An initial consultation with a fertility specialist is the first step for both partners. Depending on where you live, you may require a referral from your family doctor or OBGYN. The first appointment is mainly to discuss your situation. Expect questions about the length of time you have been trying to conceive, your menstrual cycles, and general medical history. The fertility specialist will also ask about your health, lifestyle, and diet as well as your sexual history and if you have ever been pregnant in the past.
Birth control may be another issue to be discussed. During this initial appointment, you will have the chance to provide any information you have regarding your cycles. It's important to tell the specialist if you have been tracking your ovulation, both if you used ovulation tests that have never turned up positive and if you do know for sure you are ovulating regularly. If you have any particular pelvic symptoms or experience bleeding outside of menstrual periods, this is also the time to say so.
You can also expect a physical exam. Things like hair growth, breasts, and weight can sometimes provide valuable pointers that help the specialist form a picture about what could be going on with your fertility. A PAP smear, STD tests, thyroid checks, and ovulation testing can also be part of the fertility testing process in the early stages. Your partner, meanwhile, should be undergoing a sperm analysis.
You may have used ovulation tests at home, or perhaps you charted your fertility using your basal body temperature. These activities are definitely valuable and something you need to share with your fertility specialist. The fertility specialist can take ovulation testing to the next level though, by finding out how your many reproductive-related hormones function throughout the menstrual cycle. Ultrasound can show whether or not you ovulated, and how thick your endometrium (uterine lining) is. Monitoring cervical mucus can also provide much needed insights. Hopefully, these tests alone will give your specialist the information they need about your fertility. By this time, it is also possible that your partner's sperm analysis shows that your infertility is due to a sperm count or quality issue. If, however, you and your partner have passed these tests without any sign of the real problem, further tests will be conducted.

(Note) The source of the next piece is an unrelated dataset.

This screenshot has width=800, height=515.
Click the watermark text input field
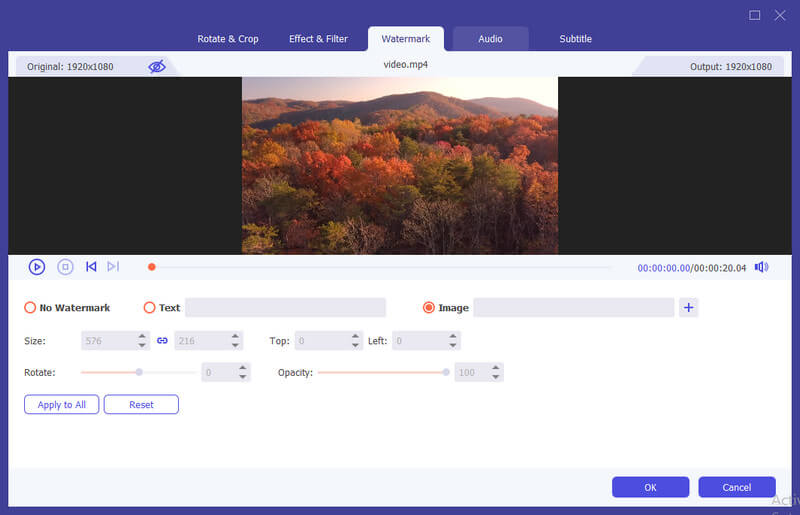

A closer look at your uterus, fallopian tubes and ovaries
Blocked fallopian tubes, ovarian cysts, endometriosis, and uterine abnormalities like growths or scarring can all cause infertility. The next stage of female fertility testing is going to examine these parts of your reproductive system in detail, using X-rays, ultrasound, hysteroscopy (looking at the uterus) and laparoscopy (looking at the fallopian tubes).
During a hysteroscopy, a viewing instrument can be inserted through the cervix to take a closer look at the uterus. A laparoscopy is a similar procedure, but since the laparoscope can't be inserted through your vagina, small incisions are made into your abdomen in order to look at the fallopian tubes and ovaries. A laparoscopic viewing operation requires general anesthesia and will cause some discomfort afterwards. It will also provide a lot of information about scarring, adhesions and any other problems you may have.
Sometimes, an endometrial biopsy will also be part of the fertility testing process. This test uses a small sample of the lining of your uterus to assess if there is anything abnormal going on, and to see if your uterine lining is thick enough to sustain a pregnancy. It is important to note that not every woman's fertility testing will be the same. Your fertility specialist is going to form her own suspicions based on your initial consultation and your medical history, and will then figure out how to proceed. You will hopefully walk away from the fertility testing process with a clear diagnosis and a treatment plan. But sometimes, the cause of infertility remains unclear and you will be diagnosed with idiopathic, or unexplained, infertility.